Middle East and Africa | Strikes in the Red Sea

The Houthis have survived worse than America’s and Britain’s strikes

The Iran-backed group has been hardened by its long war with Saudi Arabia 

Houthi loyalists take part in an armed parade in Amran, Yemen
Photograph: Getty Images
|DUBAI

THE HOUTHIS have an ambitious slogan: it includes “death to America, death to Israel”. For decades, that was aspirational. The group was largely limited to fighting its fellow Yemenis and its neighbours on the Arabian peninsula. Yet since October, what was once a scrappy insurgency in desolate northern Yemen has managed to put itself in conflict with both the Middle East’s strongest power and the world’s superpower.

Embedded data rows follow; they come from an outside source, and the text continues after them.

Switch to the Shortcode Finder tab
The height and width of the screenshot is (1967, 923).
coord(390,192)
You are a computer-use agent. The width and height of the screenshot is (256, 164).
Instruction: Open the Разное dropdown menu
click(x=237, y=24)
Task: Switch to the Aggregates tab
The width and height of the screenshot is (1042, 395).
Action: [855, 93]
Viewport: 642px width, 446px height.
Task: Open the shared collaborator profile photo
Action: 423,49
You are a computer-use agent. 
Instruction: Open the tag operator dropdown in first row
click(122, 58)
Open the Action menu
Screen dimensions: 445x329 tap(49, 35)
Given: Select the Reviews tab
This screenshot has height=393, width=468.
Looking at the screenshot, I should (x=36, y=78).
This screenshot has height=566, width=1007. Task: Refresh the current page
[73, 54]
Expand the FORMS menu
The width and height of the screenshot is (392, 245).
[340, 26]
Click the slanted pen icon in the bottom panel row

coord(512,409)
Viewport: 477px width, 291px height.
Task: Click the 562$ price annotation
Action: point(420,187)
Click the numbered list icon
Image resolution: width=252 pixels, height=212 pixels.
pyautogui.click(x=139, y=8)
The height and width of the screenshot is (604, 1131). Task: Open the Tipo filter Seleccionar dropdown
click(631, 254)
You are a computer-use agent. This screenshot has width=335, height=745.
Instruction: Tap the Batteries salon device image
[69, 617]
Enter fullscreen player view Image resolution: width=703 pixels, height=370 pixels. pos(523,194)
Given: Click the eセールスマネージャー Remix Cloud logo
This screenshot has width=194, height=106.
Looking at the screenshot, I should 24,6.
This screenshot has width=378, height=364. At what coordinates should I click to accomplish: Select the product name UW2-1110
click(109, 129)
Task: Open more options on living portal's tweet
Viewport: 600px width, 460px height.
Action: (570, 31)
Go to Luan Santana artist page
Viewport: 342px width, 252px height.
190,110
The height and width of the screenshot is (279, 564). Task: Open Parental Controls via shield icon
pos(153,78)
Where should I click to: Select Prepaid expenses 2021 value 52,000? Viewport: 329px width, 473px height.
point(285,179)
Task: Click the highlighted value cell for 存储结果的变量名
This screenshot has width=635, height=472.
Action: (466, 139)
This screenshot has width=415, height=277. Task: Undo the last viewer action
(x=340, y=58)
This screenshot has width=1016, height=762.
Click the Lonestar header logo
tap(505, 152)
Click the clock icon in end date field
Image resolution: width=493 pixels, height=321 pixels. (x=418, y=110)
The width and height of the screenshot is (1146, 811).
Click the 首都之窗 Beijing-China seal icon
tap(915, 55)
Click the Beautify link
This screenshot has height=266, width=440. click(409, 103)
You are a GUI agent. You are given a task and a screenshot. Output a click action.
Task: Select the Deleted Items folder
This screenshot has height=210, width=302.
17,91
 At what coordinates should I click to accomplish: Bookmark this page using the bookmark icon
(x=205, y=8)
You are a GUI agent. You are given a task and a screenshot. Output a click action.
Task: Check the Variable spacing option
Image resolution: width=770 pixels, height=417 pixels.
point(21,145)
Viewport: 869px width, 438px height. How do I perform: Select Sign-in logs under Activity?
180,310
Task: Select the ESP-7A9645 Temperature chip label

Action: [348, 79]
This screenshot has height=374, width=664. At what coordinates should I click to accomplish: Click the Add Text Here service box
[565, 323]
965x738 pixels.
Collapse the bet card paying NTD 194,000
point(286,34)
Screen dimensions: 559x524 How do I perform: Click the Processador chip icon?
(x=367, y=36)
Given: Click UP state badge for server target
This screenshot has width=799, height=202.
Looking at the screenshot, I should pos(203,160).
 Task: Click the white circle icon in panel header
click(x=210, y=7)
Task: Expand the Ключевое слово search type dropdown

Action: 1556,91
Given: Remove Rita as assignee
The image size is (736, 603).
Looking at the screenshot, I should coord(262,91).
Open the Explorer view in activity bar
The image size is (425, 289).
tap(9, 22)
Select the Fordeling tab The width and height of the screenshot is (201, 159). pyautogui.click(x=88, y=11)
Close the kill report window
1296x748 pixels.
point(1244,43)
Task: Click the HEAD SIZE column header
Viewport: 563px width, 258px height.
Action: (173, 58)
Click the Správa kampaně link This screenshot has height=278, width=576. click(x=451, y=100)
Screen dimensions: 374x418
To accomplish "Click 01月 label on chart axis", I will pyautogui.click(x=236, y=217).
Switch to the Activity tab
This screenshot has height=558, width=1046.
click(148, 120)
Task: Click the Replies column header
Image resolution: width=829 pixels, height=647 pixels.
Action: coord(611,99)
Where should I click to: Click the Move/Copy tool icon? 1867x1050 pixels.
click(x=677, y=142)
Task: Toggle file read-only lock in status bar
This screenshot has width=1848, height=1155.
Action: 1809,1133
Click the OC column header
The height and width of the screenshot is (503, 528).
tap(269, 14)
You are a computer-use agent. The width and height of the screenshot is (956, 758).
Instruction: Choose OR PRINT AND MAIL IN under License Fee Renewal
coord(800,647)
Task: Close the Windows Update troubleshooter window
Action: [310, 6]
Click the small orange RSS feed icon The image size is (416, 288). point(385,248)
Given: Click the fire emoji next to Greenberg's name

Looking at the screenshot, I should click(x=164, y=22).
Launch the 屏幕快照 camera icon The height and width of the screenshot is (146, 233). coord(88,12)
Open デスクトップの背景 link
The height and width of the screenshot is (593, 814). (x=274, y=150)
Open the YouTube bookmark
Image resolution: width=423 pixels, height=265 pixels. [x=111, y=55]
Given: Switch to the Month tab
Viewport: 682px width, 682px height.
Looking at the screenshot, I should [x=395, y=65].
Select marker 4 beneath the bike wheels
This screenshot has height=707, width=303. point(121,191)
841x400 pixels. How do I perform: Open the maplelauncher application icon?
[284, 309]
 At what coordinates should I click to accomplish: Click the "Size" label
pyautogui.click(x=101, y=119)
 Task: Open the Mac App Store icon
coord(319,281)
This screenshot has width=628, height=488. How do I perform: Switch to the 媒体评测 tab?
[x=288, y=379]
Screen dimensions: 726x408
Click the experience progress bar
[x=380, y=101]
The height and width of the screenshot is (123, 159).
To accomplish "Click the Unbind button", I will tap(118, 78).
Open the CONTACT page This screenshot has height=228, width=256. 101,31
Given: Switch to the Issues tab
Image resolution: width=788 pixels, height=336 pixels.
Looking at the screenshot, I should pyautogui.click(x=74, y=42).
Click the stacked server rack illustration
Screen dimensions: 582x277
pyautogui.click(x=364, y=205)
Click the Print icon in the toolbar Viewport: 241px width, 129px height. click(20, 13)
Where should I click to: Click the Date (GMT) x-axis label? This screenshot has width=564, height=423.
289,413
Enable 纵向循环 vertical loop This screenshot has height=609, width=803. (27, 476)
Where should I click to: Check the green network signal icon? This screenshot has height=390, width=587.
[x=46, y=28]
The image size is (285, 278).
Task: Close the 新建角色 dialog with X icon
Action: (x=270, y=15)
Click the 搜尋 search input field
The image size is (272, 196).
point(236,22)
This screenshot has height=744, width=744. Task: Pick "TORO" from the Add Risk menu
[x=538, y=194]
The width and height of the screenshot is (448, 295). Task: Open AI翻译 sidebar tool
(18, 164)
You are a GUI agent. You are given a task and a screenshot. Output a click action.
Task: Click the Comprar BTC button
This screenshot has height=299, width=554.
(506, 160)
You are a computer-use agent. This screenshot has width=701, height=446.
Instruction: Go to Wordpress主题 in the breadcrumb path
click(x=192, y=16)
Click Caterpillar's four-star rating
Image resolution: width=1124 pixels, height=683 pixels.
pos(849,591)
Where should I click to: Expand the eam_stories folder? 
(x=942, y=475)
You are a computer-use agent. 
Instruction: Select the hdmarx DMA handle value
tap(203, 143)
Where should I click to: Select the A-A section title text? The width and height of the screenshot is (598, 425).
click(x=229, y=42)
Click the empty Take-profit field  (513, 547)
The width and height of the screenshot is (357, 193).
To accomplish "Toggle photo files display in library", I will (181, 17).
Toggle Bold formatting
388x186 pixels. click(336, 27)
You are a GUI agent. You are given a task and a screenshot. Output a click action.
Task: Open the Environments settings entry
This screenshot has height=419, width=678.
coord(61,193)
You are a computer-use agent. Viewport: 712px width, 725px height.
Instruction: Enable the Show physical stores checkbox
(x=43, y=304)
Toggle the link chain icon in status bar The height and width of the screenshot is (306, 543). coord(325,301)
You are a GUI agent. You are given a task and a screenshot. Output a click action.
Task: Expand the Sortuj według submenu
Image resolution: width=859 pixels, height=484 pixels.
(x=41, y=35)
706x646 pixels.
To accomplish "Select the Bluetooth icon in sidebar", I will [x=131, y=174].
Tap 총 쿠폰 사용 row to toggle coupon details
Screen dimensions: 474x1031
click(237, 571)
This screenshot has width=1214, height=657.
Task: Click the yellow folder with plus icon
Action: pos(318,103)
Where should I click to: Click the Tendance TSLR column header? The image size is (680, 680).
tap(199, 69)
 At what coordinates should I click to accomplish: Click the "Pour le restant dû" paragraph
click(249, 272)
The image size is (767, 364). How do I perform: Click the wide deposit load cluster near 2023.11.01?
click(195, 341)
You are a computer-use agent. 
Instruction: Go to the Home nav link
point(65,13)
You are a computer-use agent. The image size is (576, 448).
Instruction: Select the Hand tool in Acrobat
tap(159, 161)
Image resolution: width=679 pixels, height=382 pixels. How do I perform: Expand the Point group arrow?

Early on January 12th American and British warplanes bombed dozens of targets in Yemen. More allied strikes could take place. President Joe Biden said: “I will not hesitate to direct further measures.” The strikes followed almost two months of Houthi attacks on commercial shipping in the Red Sea. The group says these are a show of solidarity with Palestinians in Gaza, and that it is only targeting ships with links to Israel (it has also fired missiles at southern Israel). In practice, though, the attacks have been random, seeming to target any vessel that happens to be within range, including American and British warships. Most of the world’s leading container-shipping companies are now avoiding the Red Sea.